— Но все-таки подделку печати и при царе преступлением считали…
Самое забавное, что Злотникова это удивило. Но он тут же нашелся.
— В законах всего не напишешь, Георгий Валерьянович. Всех случаев жизненных не предусмотришь, — сказал он. — Закон — он мертвый, из буковок состоит. Как их расставишь, так и получится. А в жизни все зависит, с какой стороны смотреть: с одной посмотришь — подлость, с другой — благодеяние. Мне Борис Арнольдович про мудреца греческого рассказывал, как он с другим мудрецом беседу вел. Спрашивает он у того: врать хорошо? Нет, говорит, плохо. А если на войне главнокомандующий врагов обманывает, это тоже плохо? Нет, хорошо, плохо только друзей обманывать. А если, спрашивает тот мудрец, сыну лекарство требуется, без лекарства он умереть может, а принимать лекарство сын не хочет, глупый. Отец его и обманул, сказал, что не лекарство дает, а еду. Плохо отец сделал или хорошо? Хорошо, отвечает.
Злотников рассмеялся и с ехидцей посмотрел на меня. Он был доволен.
— Вот, Георгий Валерьянович, дорогой вы мой, как греческие язычники все это понимали. Тут сплеча рубить нельзя. Никак нельзя!
Злотников даже не представлял себе, как он меня озадачил, пересказав диалог Сократа с Евфидемом о справедливости. Много позднее, когда, лежа в больнице, я анализировал на досуге свою работу по делу об убийстве Богоявленского, мне казалось, что тот разговор открыл мне глаза и я стал догадываться, в каком направлении станут развиваться дальнейшие события. Видимо, я ошибся и невольно выдавал желаемое за действительное. Ведь человек порой хитрит даже сам с собой. Может, на этом и основано самоуважение… Но сейчас дело Богоявленского уже история, а летописцу положено быть беспристрастным. Поэтому, отбрасывая ложное самолюбие (когда говорят о самолюбии, его всегда почему-то называют ложным), должен сказать, что тогда я, скорей всего, даже не подозревал, какую роль в убийстве Богоявленсхого сыграл Левит. А заинтересовался я им еще раньше, как только нас познакомил Злотников. И дело тут разумеется, было не в моей интуиции или какой-то особой прозорливости. Левитом на моем месте заинтересовался бы каждый. Уж слишком он выделялся на фоне других нэпманов, среди которых Злотников и то казался незаурядной личностью.
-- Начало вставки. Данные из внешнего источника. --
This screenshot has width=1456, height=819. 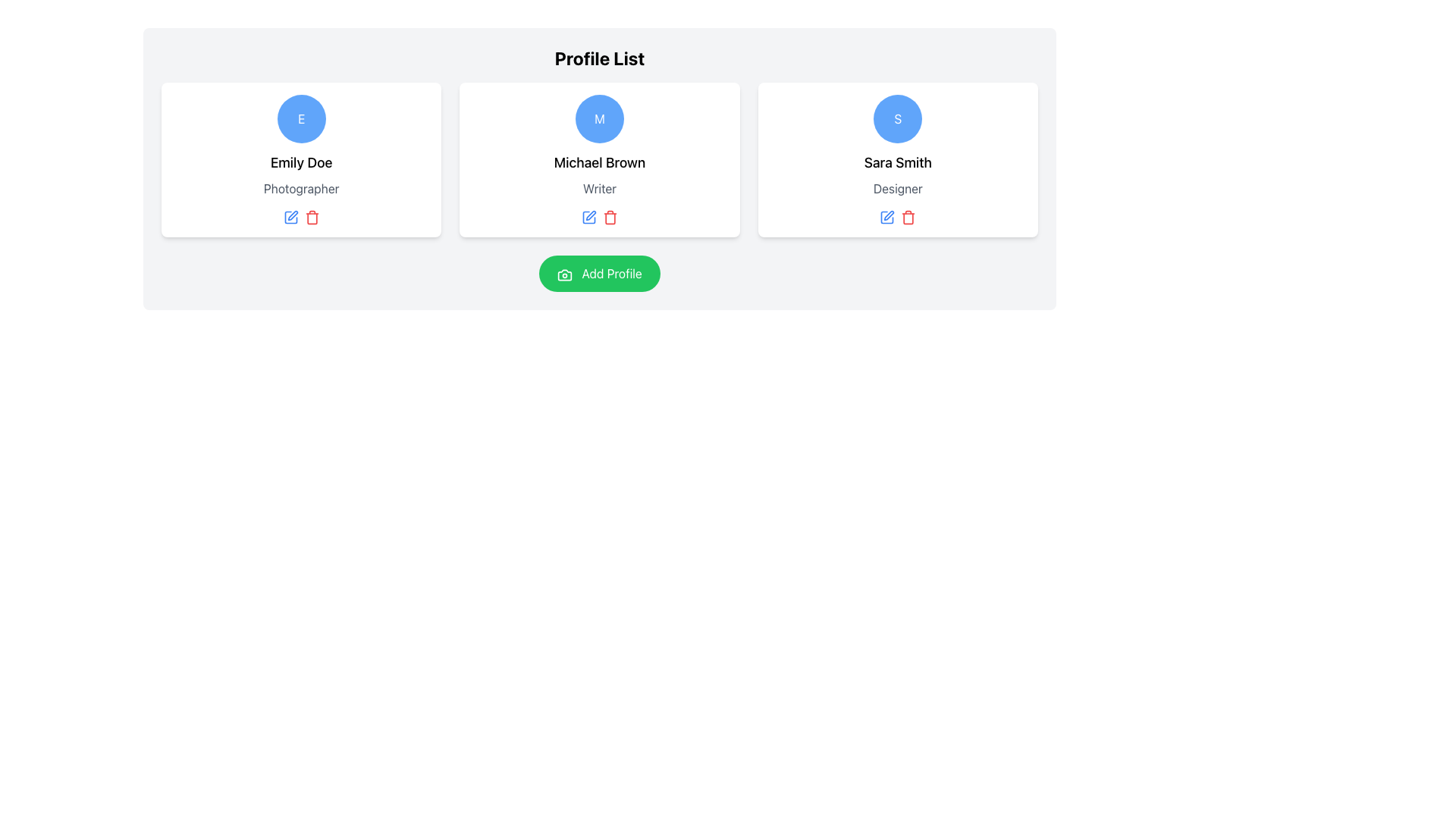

Его манера одеваться, разговаривать с людьми, его ничем не прикрытое презрение к тем, с кем он постоянно общался, — все это не могло не привлечь внимания. Левит был белой вороной, а белой вороне, как известно, трудно потеряться в стае.
В оперативной работе я уже был не новичок, а оперативник всегда, в силу сложившейся привычки, замечает в людях особенности, то, что отличает их от других. И не только особенности лица, походки, жестов, фигуры, но и характера. Отбрасывая сходство, оперативник фиксирует различия. А в этом отношении Левит был благодатным материалом: его нельзя было не заметить. И я его сразу же выделил из числа своих новых знакомых. Что же касается моего разговора со Злотниковым, то упоминание о диалоге Сократа с Евфидемом только подогрело мой интерес к этому странному человеку, с которым Злотников, насколько я успел заметить, весьма считался, ссылаясь на него как на высший авторитет.
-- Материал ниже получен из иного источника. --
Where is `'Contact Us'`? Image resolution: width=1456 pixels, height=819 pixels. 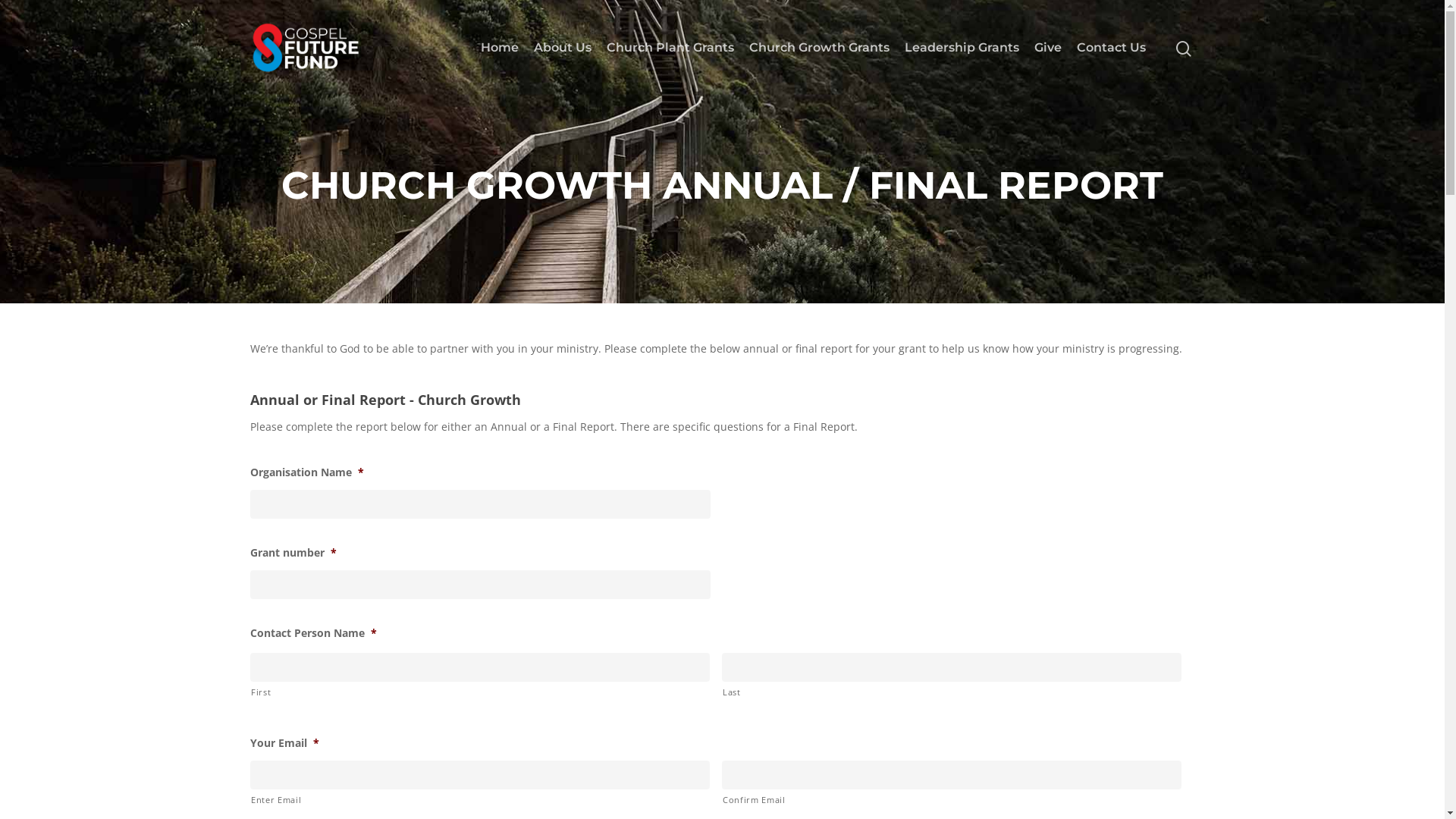 'Contact Us' is located at coordinates (1111, 46).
Нэпман, имеющий представление о древних греках и рассуждающий об относительности понятий добра и зла, делец, который старается оставаться в тени, используя для махинаций людей типа Злотникова, — к такому человеку стоило присмотреться. И я стал присматриваться, осторожно расспрашивая Злотникова о Левите. Странно было, что обычно болтливый Злотников, который теперь со мной был достаточно откровенен, настолько откровенен, что даже упомянул как-то о Сердюкове («Жил у меня несколько дней один гражданин сомнительный»), о Левите говорить не любил. А когда я надоедал ему вопросами, отделывался ничего не значащими фразами: «Ну что Борис Арнольдович? Мудростью его господь не обидел, богатством тоже, а так человек как человек: две руки, две ноги, одна голова». И тут же переводил разговор на предполагаемые поставки и подряды, подсчитывая наши будущие доходы от восстановления ипподрома.
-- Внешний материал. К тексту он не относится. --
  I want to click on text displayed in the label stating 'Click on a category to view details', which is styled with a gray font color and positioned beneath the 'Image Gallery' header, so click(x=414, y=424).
— На одних лопатах да кирках тысяч десять заработаем, — говорил он, мечтательно щуря глазки. — Сразу с вами за дело возьмемся, пусть только они решение вынесут. За Борисом Арнольдовичем, как за каменной стеной…
— Но стена-то эта нам небось в копеечку обойдется, Никита Захарович? — сомневался Баранец.
— А что жалеть хорошему человеку, особо если та копеечка для нас с вами рублем обернется? — ласково возражал Злотников. — Всего все равно не проглотишь, только желудок испортить можно. А где барыши, там и затраты — издавна так повелось.